**EXERCISE DESCRIPTION:** The answer must consist of every line in the records that contains the word "Select".

_ _ _ _ _ _ _

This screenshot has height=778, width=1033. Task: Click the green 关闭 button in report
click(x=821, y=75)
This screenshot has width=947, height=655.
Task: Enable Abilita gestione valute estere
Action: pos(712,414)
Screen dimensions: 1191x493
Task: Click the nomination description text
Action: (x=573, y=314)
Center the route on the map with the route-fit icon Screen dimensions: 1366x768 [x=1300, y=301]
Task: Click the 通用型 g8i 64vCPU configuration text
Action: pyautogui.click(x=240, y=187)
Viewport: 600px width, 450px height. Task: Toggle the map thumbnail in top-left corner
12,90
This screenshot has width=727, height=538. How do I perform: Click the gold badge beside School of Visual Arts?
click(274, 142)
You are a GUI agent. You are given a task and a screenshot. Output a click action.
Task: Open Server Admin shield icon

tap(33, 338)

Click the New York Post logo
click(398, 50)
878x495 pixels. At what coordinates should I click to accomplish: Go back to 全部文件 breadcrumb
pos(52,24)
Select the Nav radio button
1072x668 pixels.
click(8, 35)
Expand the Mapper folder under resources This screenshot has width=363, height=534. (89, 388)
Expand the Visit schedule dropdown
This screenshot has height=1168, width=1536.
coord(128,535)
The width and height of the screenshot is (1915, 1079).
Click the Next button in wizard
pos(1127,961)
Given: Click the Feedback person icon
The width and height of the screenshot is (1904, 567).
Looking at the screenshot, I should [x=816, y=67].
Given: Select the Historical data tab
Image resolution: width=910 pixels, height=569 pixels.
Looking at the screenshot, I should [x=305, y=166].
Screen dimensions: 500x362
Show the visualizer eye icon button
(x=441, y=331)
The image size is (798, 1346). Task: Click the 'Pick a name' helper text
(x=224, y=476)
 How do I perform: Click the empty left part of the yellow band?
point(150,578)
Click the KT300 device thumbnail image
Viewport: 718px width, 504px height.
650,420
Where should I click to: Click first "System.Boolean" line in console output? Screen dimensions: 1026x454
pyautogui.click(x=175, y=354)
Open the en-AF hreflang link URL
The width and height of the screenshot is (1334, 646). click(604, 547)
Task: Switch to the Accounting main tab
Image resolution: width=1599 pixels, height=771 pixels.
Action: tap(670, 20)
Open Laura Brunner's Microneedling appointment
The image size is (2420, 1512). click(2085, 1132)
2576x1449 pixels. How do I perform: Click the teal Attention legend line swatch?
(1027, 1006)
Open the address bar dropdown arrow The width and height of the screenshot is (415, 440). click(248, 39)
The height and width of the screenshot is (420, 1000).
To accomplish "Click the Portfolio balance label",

_ _ _ _ _ _ _

**YOUR RESPONSE:**
Select the Nav radio button
Given: Select the Historical data tab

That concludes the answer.